Post-Earnings Price Action Review
The strategy of buying
shares on the date of its earnings announcement and holding for 30 days yielded an average gain of 12.68% per transaction, with a 60% success rate (4 of 7 profitable trades). However, recent trading performance has been volatile: the stock rose 3.20% in the latest day but fell 13.41% over the past week and 27.85% month-to-date. This discrepancy highlights market skepticism despite historical backtest optimism.CEO Commentary
Lawrence Blatt, Ph.D., M.B.A., Chairman, President, and CEO, emphasized progress in the B-SUPREME Phase 2 trial of pevifoscorvir sodium for chronic HBV. “We are pleased with the global enrollment of ~200 subjects and look forward to interim readouts in 2026,” he stated. Blatt also highlighted the Phase 1 post-treatment data to be presented at The Liver Meeting 2025, underscoring the pipeline’s potential despite current financial headwinds.
Guidance
Aligos expects its cash runway to extend into Q3 2026, with ongoing R&D expenses for the pevifoscorvir Phase 2 program and warrant revaluation losses likely to pressure the bottom line. The company reiterated its focus on advancing clinical trials and evaluating funding options, including potential out-licensing for ALG-055009, a THR-β agonist for obesity and MASH.
Additional News
Investor Conferences: Aligos announced management presentations at the Jefferies London Healthcare Conference (November 17) and the Piper Sandler Healthcare Conference (December 3), offering investors direct insights into pipeline updates.

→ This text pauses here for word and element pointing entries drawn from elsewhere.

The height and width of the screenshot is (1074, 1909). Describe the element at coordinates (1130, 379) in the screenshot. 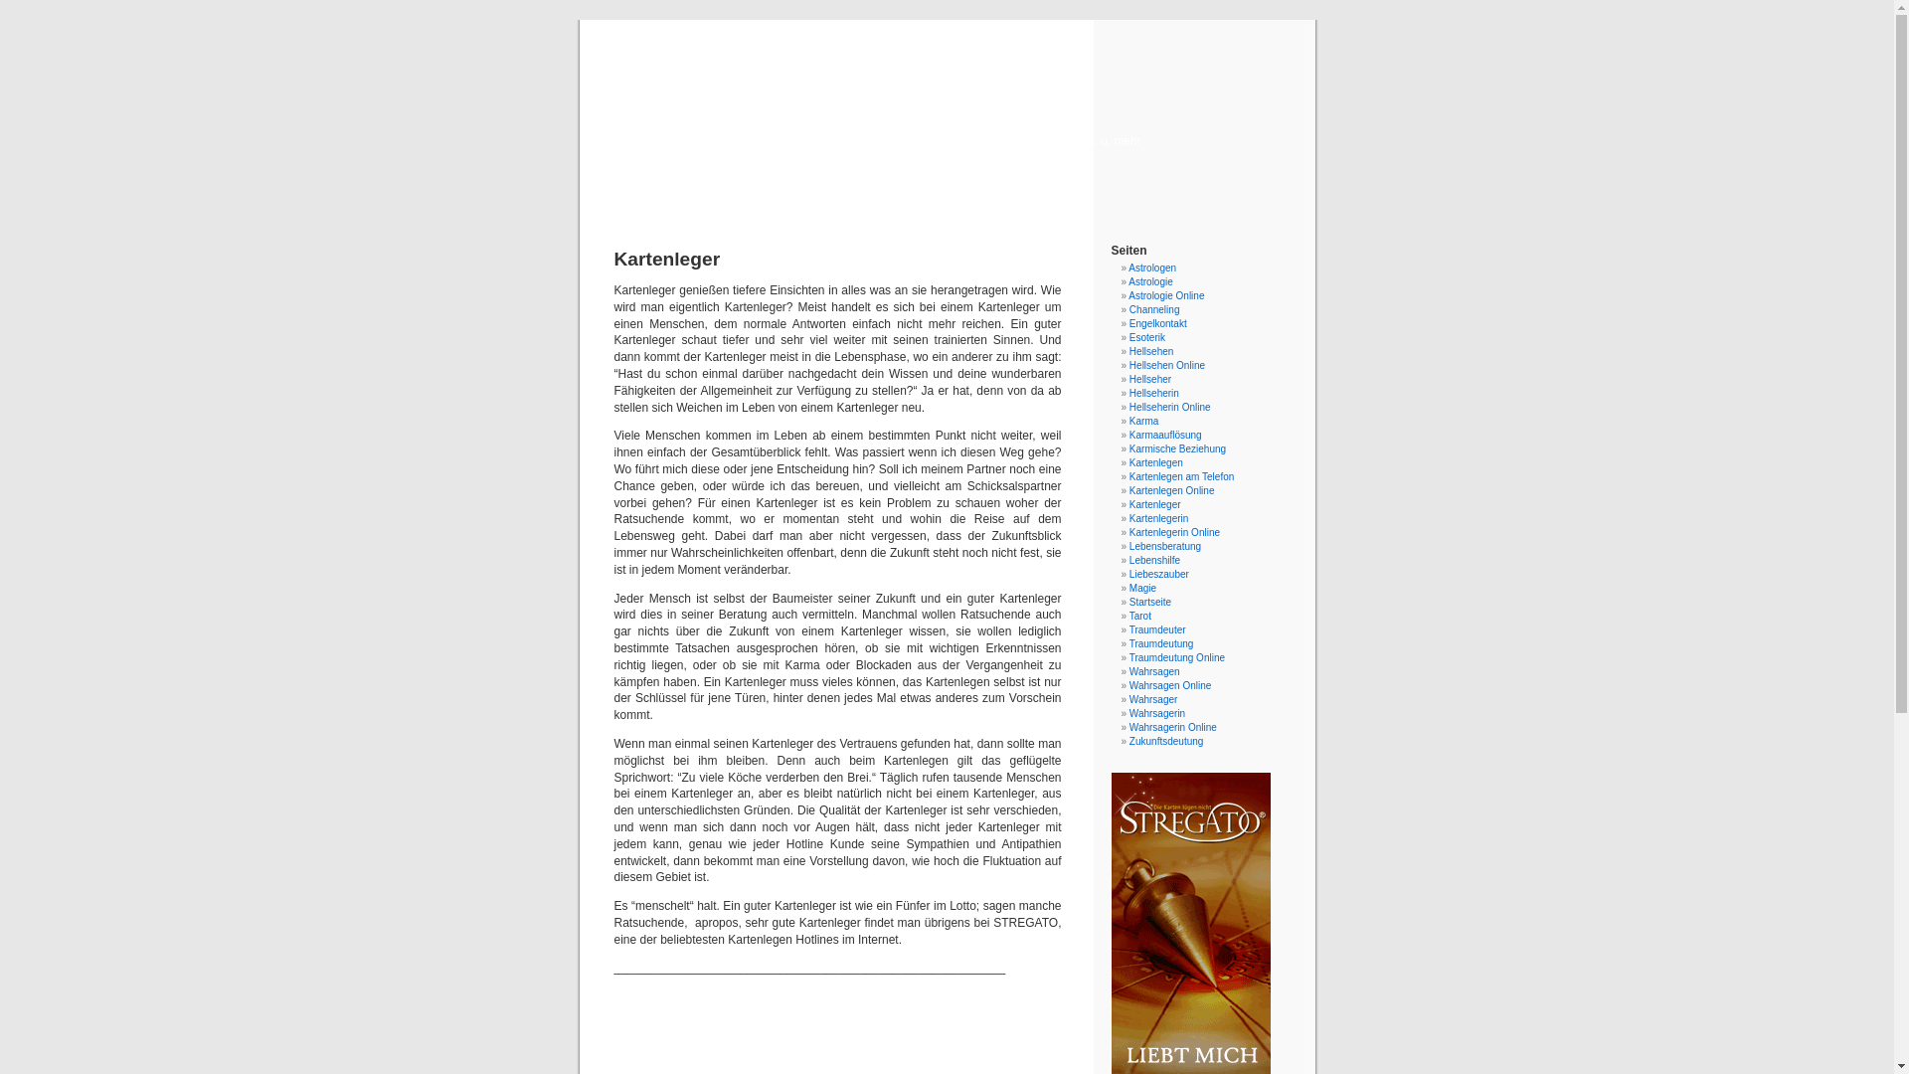

I see `'Hellseher'` at that location.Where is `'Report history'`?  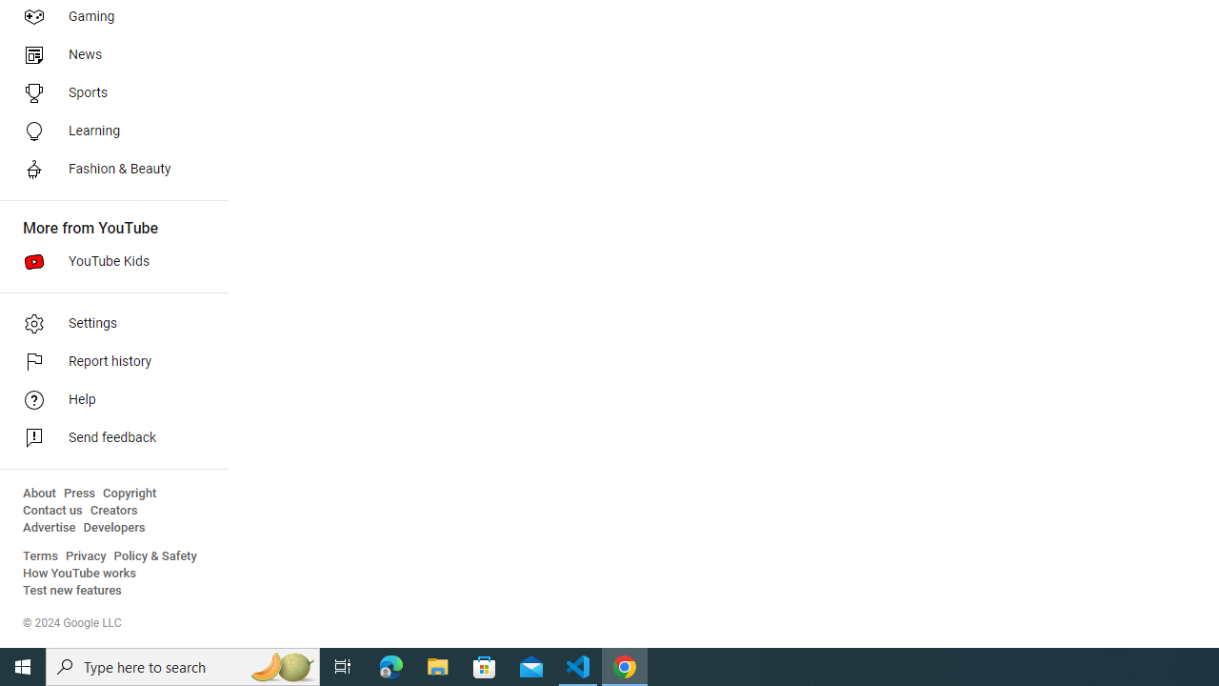 'Report history' is located at coordinates (107, 362).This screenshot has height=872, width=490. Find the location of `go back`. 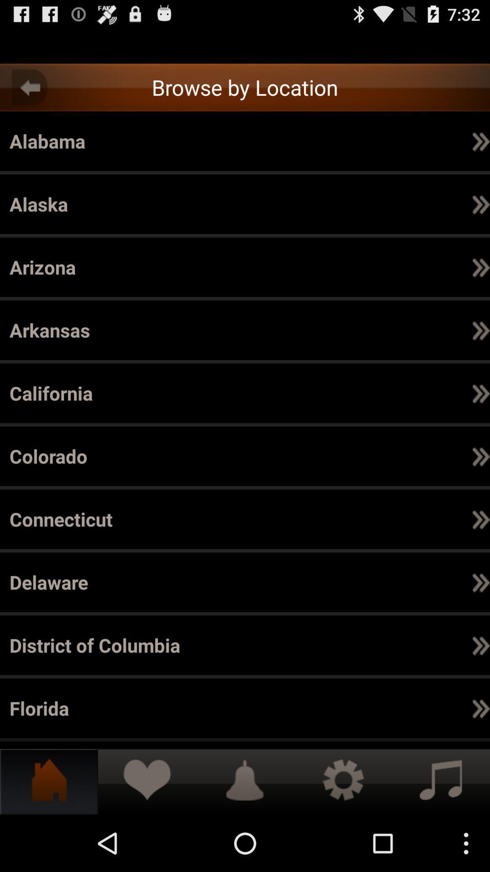

go back is located at coordinates (29, 87).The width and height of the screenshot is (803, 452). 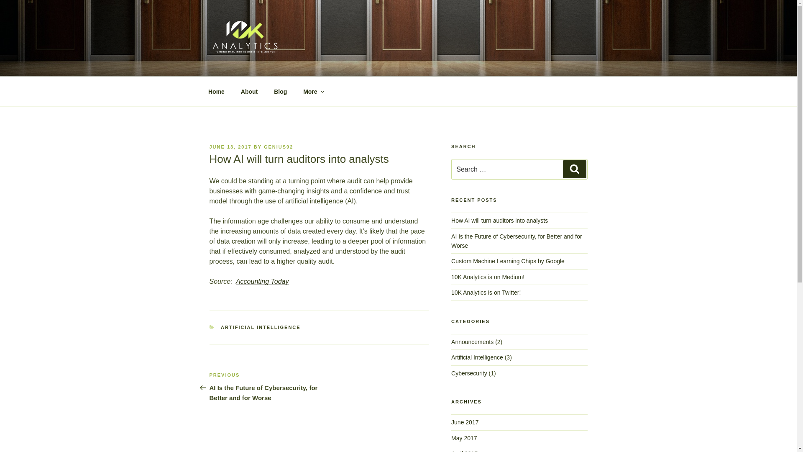 I want to click on 'Accounting Today', so click(x=262, y=281).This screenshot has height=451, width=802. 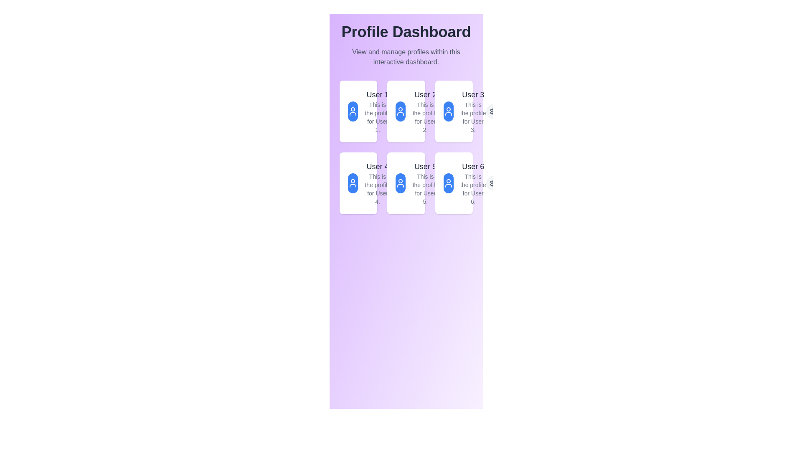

MASH Program: The Phase 2a HERALD study of ALG-055009 demonstrated significant liver fat reduction, prompting continued discussions with potential partners for obesity and MASH indications.
Coronavirus Pipeline: ALG-097558, a ritonavir-free protease inhibitor, advanced to Phase 2 trials for high-risk COVID-19 patients, supported by NIH and NIAID funding.

Image Suggestion: Visualizing Aligos’ Q3 2025 financials and clinical milestones, including revenue decline, net loss, and Phase 2 trial timelines.
The article maintains a neutral tone, adhering to strict formatting rules and preserving all original statistics. Key financial and operational updates are contextualized within the company’s broader strategic goals.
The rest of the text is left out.